L'hypothèse selon laquelle sa fille bénéficierait en conséquence d'un réseau de connaissances important aussi bien au niveau des salles de spectacles , des artistes ,que des médias n'est donc pas spécialement tirée par les cheveux. Et ce d'autant plus qu'il y a au moins un exemple récent dans les « nouveaux amis » affichés par Dieudonné, qui semble confirmer l'importance des relations familiales de sa productrice.

Il y a quelques semaines en effet , une photo initialement publiée sur le mur de Dieudonné fait le tour des sites d'extrême-droite : on y voit le politicien antisémite poser avec Yannick Noah au théâtre de la Main d'Or, dans une posture qui laisse entendre à la fois une très grande convivialité et une connivence politique, puisque Noah y a comme Dieudonné l'index levé en l'air , allusion au "fameux" "Au dessus c'est le soleil" du politicien antisémite. Evidemment, ceci peut tout à fait signifier un ralliement politique , pesé et assumé de l'ex-champion de tennis. Il n'en reste pas moins que les deux hommes ont pu en tout cas faire connaissance parce qu'Isabelle Camus , la compagne de Yannick Noah est également la sœur de la productrice de Dieudonné.

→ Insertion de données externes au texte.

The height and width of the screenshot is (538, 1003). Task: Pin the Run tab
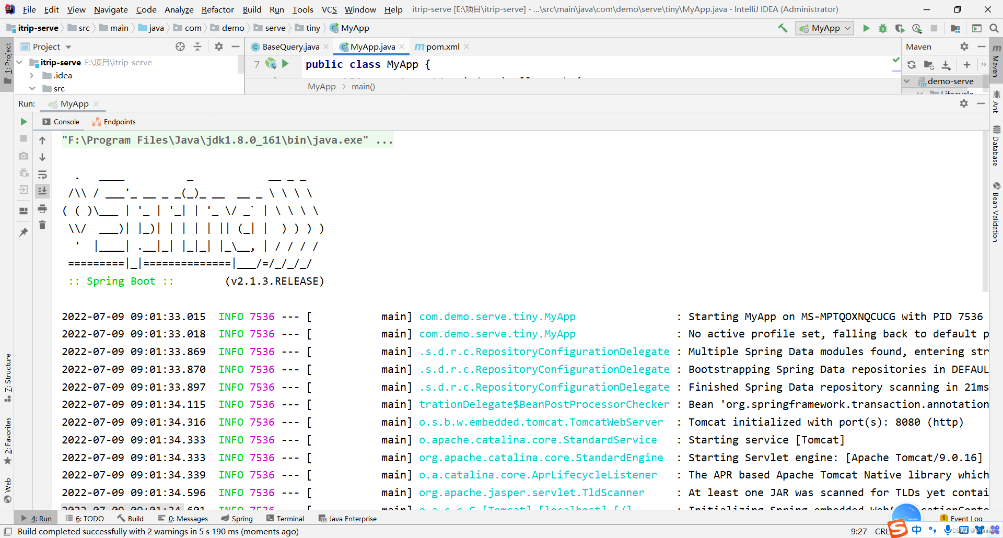[23, 232]
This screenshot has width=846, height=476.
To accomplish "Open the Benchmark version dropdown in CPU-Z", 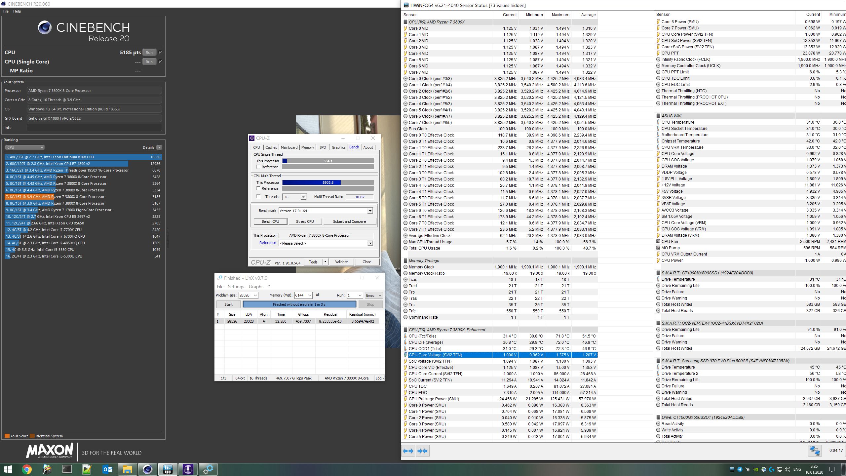I will (x=370, y=211).
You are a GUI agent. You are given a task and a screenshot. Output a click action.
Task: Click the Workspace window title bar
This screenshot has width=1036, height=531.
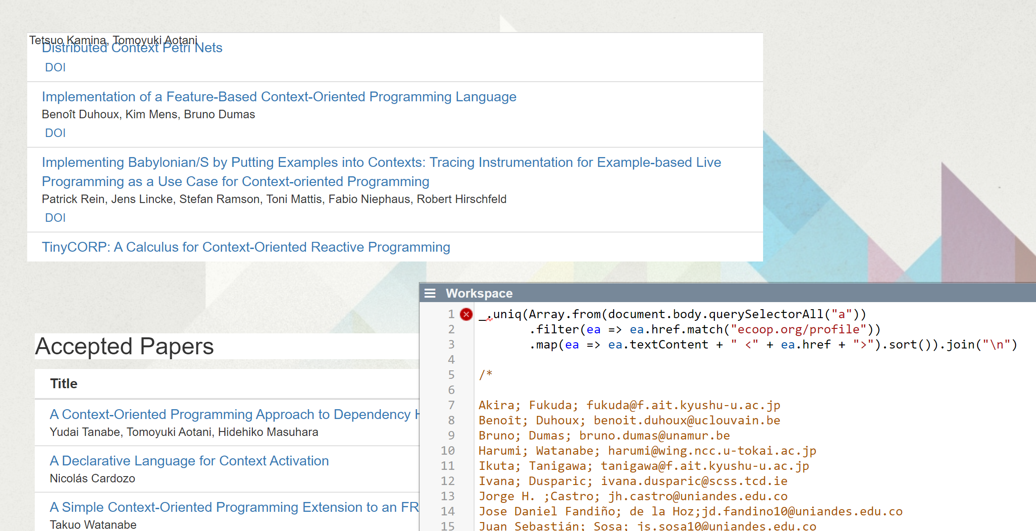point(714,293)
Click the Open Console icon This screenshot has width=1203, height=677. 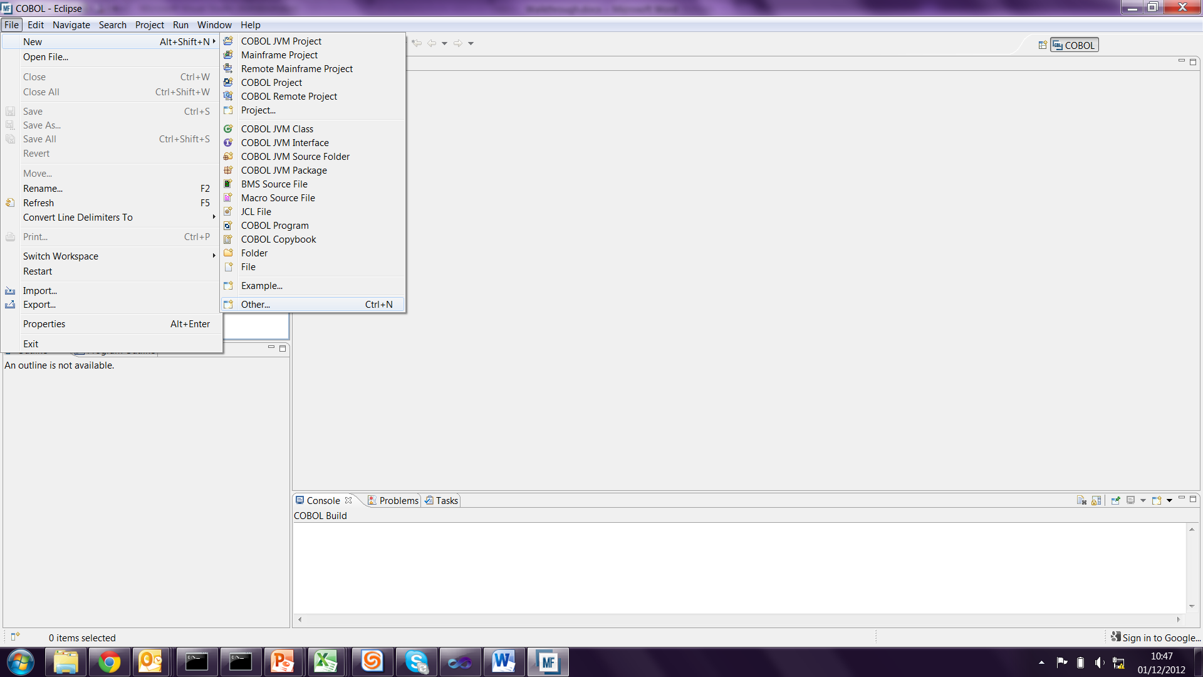(x=1157, y=500)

Chronique people que tout cela ? Oui, sans doute, mais la chronique people n'est après tout que la traduction d'une réalité de classe, celle du milieu de la production culturelle capitaliste de masse.

Objectivement, Dieudonné le « proscrit » est produit par une entreprise influente et en pointe dans ce secteur de la production, dont la dirigeante a tous les réseaux nécessaires pour faire en sorte que le politicien fasciste ait accès aux mêmes salles et à la même pub que n'importe quel artiste de variété. Objectivement Dieudonné n'est donc pas plus un rebelle ou un self made man que Michel Sardou ou Philippe Candeloro.

Cela ne l'empêchera pas de se présenter comme tel, puisque le retournement victimaire est un argument clef des fascistes : mais les faits sont là, aujourd'hui la haine antisémite et raciste est promue par le circuit capitaliste habituel du milieu artistique, culturel et médiatique.
Et qui veut s'y opposer s'expose à le payer cher : la productrice de Dieudonné brandit en effet sans arrêt la menace d'une nouvelle condamnation , comme celle dont avait écopé la ville de La Rochelle, astreinte à verser 40 000 euros au politicien.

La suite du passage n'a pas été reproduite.